What is regression?

Completed

Regression is a simple, common, and highly useful data analysis technique, often colloquially referred to as "fitting a line." In its simplest form, regression fits a straight line between a one variable (feature) and another (label). In more complicated forms, regression can find non-linear relationships between a single label and multiple features.

Simple linear regression

Simple linear regression models a linear relationship between a single feature and a usually continuous label, allowing the feature to predict the label. Visually, it might look something like this:

Diagram of a simple linear regression graph on the relationship between age and body temperature.

Simple linear regression has two parameters: an intercept (c), which indicates the value that the label is when the feature is set to zero; and a slope (m), which indicates how much the label will increase for each one-point increase in the feature.

If you like to think mathematically, this is simply:

y=mx+c

Where y is your label and x is your feature.

For example, in our scenario, if we were to try to predict which patients will have a fever-elevated body temperature-based on their age, we would have the model:

temperature=m*age+c

And need to find the values of m and c during the fitting procedure. If we found m = 0.5 and c = 37, we might visualize it like this:

Diagram showing a simple linear regression graph, of the relationship between age and body temperature with a sharper line.

This would mean that every year of age is associated with body temperature increase of 0.5°C, with a starting point of 37°C.

Fitting linear regression

We normally use existing libraries to fit regression models for us. Regression typically aims to find the line that produces the least amount of error, where error here means the difference between the actual data-point value and the predicted value. For example, in the following image, the black line indicates the error between the prediction, the red line, and one actual value: the dot.

Diagram showing fitting a linear regression graph with plot points and a black line to indicate error.

By looking at these two points on a y-axis, we can see that the prediction was 39.5, but the actual value was 41.

Diagram showing fitting a linear regression graph with plot points and a dotted black line to measure error.

So, the model was wrong by 1.5 for this datapoint.

Most commonly, we fit a model by minimizing the residual sum of squares. This means that the cost function is calculated like so:

  1. Calculate the difference between the actual and predicted values (as previously) for each data point.
  2. Square these values.
  3. Sum (or average) these squared values.

This squaring step means that not all points contribute evenly to the line: outliers—which are points that don't fall in the expected pattern—have disproportionately larger error, which can influence the position of the line.

Strengths of regression

Regression techniques have many strengths that more complex models don't.

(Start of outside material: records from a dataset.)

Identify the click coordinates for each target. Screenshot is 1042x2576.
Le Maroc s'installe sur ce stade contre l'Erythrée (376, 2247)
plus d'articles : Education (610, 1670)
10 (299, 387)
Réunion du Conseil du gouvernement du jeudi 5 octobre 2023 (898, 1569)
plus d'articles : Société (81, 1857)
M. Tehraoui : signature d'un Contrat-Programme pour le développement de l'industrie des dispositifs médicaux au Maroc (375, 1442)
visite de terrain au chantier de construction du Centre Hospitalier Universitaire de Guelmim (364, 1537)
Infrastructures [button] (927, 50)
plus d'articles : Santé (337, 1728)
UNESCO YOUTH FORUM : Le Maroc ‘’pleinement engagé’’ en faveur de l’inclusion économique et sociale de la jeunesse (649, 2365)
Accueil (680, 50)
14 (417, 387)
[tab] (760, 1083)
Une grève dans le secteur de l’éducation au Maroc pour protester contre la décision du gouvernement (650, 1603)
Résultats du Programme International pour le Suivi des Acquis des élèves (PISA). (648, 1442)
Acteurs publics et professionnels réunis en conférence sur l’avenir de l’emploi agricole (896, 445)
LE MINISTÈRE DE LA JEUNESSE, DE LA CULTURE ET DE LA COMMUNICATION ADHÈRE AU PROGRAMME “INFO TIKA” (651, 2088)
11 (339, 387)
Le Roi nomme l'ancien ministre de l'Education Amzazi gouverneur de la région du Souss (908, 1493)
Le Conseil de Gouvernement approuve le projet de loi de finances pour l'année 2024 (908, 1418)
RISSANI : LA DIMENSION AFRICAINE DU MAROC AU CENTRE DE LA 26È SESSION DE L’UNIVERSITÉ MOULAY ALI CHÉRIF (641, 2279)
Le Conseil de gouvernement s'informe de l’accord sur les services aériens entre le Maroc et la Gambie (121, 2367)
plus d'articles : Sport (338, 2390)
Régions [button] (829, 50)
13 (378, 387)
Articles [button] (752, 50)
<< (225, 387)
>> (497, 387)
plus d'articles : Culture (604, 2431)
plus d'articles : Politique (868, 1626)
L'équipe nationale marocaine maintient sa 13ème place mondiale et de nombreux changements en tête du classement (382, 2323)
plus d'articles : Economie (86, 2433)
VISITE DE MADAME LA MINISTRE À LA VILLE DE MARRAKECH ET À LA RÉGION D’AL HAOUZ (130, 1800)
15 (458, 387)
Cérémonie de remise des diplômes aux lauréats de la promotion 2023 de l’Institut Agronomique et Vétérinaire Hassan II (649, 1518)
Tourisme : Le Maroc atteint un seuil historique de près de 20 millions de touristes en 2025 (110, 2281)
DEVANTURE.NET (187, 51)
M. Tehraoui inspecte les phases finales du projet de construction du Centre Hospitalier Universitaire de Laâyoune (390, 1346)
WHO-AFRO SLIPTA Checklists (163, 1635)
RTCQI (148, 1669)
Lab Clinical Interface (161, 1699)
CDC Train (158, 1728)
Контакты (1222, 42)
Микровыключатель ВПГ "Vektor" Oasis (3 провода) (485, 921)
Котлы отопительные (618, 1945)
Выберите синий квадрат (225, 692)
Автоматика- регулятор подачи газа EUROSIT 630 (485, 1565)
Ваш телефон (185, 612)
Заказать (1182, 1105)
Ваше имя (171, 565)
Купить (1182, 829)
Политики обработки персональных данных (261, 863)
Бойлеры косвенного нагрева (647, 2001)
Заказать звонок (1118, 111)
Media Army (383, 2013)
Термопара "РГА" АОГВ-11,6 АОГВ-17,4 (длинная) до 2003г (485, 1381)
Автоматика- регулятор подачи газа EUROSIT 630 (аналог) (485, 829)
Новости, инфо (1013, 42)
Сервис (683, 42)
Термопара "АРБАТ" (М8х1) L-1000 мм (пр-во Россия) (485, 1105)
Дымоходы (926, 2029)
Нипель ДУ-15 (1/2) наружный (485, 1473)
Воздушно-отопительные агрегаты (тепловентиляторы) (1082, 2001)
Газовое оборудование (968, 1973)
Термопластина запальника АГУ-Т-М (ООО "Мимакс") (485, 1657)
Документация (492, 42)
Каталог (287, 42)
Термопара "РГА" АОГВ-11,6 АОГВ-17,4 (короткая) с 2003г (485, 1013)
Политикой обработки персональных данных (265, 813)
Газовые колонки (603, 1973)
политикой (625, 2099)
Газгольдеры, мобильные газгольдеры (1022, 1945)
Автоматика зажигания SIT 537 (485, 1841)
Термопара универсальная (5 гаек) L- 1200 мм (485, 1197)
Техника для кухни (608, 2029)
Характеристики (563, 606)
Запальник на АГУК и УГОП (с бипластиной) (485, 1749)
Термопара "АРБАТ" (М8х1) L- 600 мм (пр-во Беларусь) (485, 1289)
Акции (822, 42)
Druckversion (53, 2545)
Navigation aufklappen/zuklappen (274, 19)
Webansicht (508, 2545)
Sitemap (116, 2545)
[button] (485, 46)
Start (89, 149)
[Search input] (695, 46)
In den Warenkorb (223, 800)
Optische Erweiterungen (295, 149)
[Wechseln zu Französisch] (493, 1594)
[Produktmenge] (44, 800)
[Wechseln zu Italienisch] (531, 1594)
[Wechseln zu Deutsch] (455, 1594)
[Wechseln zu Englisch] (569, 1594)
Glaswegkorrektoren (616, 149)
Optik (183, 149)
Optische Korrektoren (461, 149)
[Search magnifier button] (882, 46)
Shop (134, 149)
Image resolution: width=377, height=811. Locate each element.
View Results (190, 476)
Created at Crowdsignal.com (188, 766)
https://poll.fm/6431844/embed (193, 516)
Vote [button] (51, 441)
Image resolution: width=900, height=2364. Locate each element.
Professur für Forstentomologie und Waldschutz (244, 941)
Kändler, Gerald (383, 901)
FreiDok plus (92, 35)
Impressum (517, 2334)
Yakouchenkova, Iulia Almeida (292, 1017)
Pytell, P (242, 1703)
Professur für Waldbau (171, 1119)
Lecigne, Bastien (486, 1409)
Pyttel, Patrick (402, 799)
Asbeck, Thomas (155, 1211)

Predictable and easy to interpret

Regressions are easy to interpret because they describe simple mathematical equations, which we can often graph. More complex models are often referred to as black box solutions, because it's difficult to understand how they make predictions or how they'll behave with certain inputs.

Easy to extrapolate

Regressions make it easy to extrapolate; to make predictions for values outside the range of our dataset. For example, it's simple to estimate in our previous example that a nine year-old dog will have a temperature of 40.5°C. You should always apply caution to extrapolation: this model would predict that a 90 year-old would have a temperature nearly hot enough to boil water.

Optimal fitting is usually guaranteed

Most machine learning models use gradient descent to fit models, which involves tuning the gradient descent algorithm and provides no guarantee that an optimal solution will be found. By contrast, linear regression that uses the sum of squares as a cost function doesn't actually need an iterative gradient-descent procedure. Instead, clever mathematics can be used to calculate the optimal location for the line to be placed. The mathematics are outside the scope of this module, but it's useful to know that (so long as the sample size isn't too large) linear regression doesn't need special attention to be paid to the fitting process, and the optimal solution is guaranteed.